X-ray study of the liquid potassium surface: structure and capillary wave excitations

TL;DR

This study uses x-ray techniques to reveal atomic layering and capillary wave excitations on liquid potassium's surface, a phenomenon previously observed only in metals with higher surface tensions.

Contribution

First direct evidence of atomic layering on a low surface tension liquid metal surface, supported by quantitative analysis and agreement with theoretical models.

Findings

Atomic layering observed on liquid potassium surface.

Capillary wave scattering matches theoretical predictions.

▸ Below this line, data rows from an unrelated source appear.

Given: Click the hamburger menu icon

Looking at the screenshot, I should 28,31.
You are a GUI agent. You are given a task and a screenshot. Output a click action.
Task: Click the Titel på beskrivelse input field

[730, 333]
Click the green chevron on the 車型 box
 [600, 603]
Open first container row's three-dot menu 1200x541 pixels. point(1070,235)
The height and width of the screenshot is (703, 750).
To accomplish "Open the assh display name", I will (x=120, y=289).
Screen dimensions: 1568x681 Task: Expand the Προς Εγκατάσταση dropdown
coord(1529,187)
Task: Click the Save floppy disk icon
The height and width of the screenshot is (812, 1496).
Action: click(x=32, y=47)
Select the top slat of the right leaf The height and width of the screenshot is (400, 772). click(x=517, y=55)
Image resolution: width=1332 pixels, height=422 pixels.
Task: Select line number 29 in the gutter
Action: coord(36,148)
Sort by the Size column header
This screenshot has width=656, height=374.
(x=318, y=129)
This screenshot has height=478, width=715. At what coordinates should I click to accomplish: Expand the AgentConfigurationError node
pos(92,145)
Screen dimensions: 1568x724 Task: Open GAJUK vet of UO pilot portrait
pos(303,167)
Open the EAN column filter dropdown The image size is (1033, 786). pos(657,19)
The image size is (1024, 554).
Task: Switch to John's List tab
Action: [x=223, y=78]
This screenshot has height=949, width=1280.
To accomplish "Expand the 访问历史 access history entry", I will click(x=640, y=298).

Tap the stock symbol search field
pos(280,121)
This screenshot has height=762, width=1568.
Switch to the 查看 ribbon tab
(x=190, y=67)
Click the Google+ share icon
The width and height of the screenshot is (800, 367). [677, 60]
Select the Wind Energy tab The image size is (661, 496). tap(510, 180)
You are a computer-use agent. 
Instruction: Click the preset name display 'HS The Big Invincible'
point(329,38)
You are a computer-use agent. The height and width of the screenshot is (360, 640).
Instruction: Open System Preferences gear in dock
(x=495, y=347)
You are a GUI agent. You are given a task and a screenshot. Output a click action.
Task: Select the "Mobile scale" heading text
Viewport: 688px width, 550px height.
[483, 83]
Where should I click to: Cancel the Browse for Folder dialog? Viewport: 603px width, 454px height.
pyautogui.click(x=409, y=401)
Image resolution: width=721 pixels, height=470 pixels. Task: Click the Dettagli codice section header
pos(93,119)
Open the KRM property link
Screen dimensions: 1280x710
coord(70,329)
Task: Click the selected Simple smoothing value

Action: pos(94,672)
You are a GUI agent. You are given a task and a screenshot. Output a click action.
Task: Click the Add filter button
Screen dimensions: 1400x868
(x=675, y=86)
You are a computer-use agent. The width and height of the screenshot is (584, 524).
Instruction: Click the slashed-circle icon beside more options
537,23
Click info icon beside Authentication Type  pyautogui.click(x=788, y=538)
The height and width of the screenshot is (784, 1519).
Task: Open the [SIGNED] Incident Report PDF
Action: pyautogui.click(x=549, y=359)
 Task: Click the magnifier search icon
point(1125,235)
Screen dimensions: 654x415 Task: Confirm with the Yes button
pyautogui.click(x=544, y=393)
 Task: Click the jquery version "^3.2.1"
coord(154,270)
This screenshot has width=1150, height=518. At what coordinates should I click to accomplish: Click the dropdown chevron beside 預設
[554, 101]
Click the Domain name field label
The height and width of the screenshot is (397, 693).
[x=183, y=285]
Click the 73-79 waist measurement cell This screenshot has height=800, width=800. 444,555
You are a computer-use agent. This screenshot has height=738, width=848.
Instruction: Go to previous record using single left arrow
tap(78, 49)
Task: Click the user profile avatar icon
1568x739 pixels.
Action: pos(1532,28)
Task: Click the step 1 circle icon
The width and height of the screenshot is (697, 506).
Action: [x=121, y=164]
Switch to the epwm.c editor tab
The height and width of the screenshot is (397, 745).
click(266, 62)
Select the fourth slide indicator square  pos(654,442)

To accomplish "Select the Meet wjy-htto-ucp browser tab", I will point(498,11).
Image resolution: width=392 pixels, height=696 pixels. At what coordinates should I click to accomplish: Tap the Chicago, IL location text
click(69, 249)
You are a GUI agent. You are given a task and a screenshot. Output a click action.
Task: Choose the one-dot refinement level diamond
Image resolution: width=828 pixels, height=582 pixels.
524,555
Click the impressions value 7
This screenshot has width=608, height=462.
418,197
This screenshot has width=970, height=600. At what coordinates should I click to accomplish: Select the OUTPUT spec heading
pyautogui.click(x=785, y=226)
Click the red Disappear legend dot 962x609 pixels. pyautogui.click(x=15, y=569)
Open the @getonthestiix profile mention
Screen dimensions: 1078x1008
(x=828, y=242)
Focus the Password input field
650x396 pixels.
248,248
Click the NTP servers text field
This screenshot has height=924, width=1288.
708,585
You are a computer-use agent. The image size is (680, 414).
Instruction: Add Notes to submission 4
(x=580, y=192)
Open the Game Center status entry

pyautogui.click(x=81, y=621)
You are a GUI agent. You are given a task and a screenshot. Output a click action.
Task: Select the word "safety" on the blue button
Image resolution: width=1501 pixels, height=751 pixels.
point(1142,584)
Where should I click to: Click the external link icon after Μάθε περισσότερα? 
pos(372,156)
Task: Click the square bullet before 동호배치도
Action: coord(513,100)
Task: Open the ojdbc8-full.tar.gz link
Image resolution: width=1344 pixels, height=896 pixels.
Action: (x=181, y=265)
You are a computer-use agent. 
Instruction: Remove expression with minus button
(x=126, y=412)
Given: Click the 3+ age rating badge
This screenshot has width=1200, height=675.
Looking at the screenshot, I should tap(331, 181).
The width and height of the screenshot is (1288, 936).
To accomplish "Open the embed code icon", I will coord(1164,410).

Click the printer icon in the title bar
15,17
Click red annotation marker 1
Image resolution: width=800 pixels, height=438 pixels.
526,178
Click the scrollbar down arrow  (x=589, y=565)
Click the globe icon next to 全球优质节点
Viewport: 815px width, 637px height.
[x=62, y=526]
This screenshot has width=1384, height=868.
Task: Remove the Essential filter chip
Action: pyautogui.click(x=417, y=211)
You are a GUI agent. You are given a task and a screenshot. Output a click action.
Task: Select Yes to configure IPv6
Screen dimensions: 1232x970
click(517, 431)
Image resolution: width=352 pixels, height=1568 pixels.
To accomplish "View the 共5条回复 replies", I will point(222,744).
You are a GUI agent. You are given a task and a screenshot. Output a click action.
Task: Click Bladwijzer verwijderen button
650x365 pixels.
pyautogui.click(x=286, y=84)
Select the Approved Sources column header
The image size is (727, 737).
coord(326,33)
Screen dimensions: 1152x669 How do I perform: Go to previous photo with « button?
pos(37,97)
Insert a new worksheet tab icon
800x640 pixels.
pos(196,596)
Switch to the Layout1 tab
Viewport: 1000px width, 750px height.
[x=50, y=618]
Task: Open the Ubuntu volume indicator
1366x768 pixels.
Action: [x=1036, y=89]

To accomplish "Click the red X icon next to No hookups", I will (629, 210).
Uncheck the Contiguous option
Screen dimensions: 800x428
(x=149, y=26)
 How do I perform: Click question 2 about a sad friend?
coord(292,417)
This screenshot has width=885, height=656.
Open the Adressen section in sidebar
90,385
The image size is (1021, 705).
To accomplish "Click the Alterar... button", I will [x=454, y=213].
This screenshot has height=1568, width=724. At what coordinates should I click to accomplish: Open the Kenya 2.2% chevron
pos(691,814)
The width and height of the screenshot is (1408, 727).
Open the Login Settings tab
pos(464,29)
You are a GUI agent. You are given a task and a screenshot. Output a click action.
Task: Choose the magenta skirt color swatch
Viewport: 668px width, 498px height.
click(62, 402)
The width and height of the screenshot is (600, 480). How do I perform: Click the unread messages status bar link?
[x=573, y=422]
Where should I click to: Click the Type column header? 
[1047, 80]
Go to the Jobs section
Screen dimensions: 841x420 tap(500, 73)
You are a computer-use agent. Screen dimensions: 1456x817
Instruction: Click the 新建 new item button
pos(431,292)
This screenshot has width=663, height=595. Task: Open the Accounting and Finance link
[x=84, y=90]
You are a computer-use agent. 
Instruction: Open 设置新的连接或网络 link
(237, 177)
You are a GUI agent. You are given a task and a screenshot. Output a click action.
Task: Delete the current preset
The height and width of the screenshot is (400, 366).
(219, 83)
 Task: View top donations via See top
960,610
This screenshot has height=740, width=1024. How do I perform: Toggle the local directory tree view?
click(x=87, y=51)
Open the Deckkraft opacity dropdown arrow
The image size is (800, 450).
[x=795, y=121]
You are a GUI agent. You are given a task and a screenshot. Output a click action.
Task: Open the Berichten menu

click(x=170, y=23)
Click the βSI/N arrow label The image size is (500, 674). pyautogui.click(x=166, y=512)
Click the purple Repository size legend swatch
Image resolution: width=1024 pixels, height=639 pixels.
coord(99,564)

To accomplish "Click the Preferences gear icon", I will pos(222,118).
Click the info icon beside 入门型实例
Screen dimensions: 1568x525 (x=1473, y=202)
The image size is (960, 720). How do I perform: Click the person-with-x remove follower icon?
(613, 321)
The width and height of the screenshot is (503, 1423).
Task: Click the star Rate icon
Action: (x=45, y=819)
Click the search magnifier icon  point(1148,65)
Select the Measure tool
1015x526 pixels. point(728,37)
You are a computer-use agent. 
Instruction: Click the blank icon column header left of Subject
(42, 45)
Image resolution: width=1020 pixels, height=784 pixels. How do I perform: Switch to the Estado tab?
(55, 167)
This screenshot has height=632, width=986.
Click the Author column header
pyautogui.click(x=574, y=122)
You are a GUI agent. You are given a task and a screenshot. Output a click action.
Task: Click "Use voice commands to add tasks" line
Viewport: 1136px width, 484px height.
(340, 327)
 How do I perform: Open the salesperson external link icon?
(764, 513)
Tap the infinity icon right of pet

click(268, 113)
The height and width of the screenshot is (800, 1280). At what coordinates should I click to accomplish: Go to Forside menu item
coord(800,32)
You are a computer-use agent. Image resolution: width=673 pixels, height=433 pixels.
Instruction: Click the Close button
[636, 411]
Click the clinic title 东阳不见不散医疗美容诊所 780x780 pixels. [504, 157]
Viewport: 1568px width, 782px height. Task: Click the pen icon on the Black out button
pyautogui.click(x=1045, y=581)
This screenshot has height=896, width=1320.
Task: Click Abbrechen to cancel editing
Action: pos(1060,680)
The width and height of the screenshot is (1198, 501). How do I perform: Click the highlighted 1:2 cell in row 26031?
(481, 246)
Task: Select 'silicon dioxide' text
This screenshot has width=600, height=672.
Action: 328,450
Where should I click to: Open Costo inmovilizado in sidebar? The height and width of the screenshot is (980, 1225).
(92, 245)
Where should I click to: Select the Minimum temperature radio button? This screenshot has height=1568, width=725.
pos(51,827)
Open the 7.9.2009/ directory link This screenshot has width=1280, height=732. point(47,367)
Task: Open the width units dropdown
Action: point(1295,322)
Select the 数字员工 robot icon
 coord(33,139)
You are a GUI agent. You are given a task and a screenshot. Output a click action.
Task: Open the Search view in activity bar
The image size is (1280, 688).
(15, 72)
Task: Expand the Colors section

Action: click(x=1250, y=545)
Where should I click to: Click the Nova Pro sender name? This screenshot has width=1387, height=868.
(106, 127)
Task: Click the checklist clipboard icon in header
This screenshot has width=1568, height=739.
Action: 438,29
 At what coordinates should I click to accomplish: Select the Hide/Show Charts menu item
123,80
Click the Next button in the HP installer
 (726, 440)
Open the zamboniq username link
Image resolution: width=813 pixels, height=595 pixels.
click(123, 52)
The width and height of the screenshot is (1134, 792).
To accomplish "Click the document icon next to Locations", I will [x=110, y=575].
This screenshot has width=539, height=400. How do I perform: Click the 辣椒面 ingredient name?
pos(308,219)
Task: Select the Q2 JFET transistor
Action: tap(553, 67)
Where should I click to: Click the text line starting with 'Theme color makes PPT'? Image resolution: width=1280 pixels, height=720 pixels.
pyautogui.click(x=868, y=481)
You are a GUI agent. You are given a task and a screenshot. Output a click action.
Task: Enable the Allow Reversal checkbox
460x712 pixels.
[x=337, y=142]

Results align with computer simulations and theories.

Abstract

We present x-ray reflectivity and diffuse scattering measurements from the liquid surface of pure potassium. They strongly suggest the existence of atomic layering at the free surface of a pure liquid metal with low surface tension. Prior to this study, layering was observed only for metals like Ga, In and Hg, the surface tensions of which are 5-7 fold higher than that of potassium, and hence closer to inducing an ideal "hard wall" boundary condition. The experimental result requires quantitative analysis of the contribution to the surface scattering from thermally excited capillary waves. Our measurements confirm the predicted form for the differential cross section for diffuse scattering, $d\sigma /d\Omega \sim 1/q_{xy}^{2-\eta}$ where $\eta = k_BT q_z^2/2\pi \gamma $, over a range of $\eta$ and $q_{xy}$ that is larger than any previous measurement. The partial measure of the surface structure factor that we obtained agrees with computer simulations and theoretical predictions.